Figure 9a-b. The PED on SDOCT “en-face” scan (thin arrow) (a) and thickness map (thick arrow) (b) (case 2) is round. A dark hypo-reflective center and diffuse hyper-reflective margins are observed on “en-face” scan.

Figure 10. SDOCT confirmed residual presence of the CSD at one month follow-up visit (case 2). The POS appears comparatively thinner but more granulated (arrow). The IS/OS junction line is completely visible.

Figure 11. At 4 month from initial presentation, the SDOCT shows complete resolution of the CSC with localized disrupted RPE. Less granulated deposits are visible (case 2).

Figure 12. A CSD was observed on fundus examination (case 3).

Figure 13. CSD observed on SDOCT with an isolated small PED (dark arrow) (case 3). A small subretinal hyper-reflective pattern is evident proximal to the PED (arrow head). The outer retinal layer appears slightly indented as it contacts the tip of the subretinal hyper-reflective pattern (arrow). A hypo- reflective center and diffuse hyper-reflective edgings distinguish the subretinal hyper-reflective pattern. The POS appears thick and somewhat granulated and the IS/OS junction line is not visible.

Figure 14a-b. Five concentric hyper-reflective circles (a) (ILM/NFL, GCL, INL, OPL and ONL) are visible on SDOCT “en-face” scan (case 3). The upraised layers and a PED (large white arrow) are observed on 3-D imaging (b). A slight “dipping” of the outer retina layer into the subretinal space is evident (small white arrow) (b).

Figure 15. The PED appears on “en-face” scan to be nearly round with a hypo-reflective center and hyper-reflective borders (arrow).

Figure 16. At 3 month from initial presentation, the CSD on SDOCT appears partially resolving with a collapsed PED at the last visit (case 3). A subretinal hyper-reflective pattern is no longer visible. The POS appears to be more granulated, widespread and comparatively thinner (arrows). The IS/OS junction line is visible.

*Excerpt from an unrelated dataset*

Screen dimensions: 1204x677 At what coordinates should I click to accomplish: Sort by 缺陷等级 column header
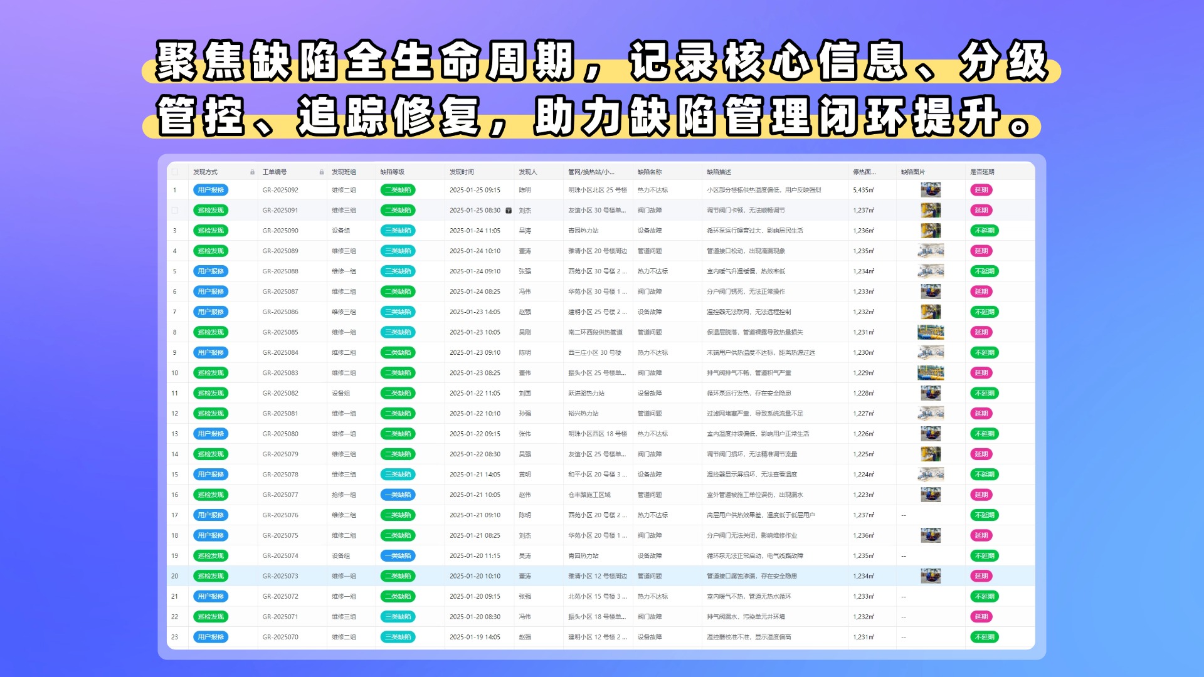[x=393, y=172]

Figure 17. A CSD (case 4) with a subretinal hyper-reflective pattern is observed to emanate from an area of RPE disruption (thick white arrow). The outer layer of the detached retina appeared to dip into the subretinal space as it contacts the uppermost tip of the subretinal hyper-reflective pattern (large white arrow). The section cut shows that the subretinal hyper-reflective pattern has a para-central hypo-reflective zone while its borders are diffuse and hyper-reflective (small white arrow). The POS appears thickened and slightly granulated (arrow head). The IS/OS junction line is not visible at some areas.

Figure 18a-c. Five concentric, hyper-reflective, circles corresponding to upraised retinal layers, namely ILM/NFL, GCL and INL are visible on “en-face” and 3-D scans. The INL area appears wider as the detachment has a mesa-like contour at this inner retinal layer. An internal invagination within the mesa-like shaped detached area allows revisualization of outer hyper-reflective concentric circles representing inner layers namely GCL and ILM/NFL (case 4).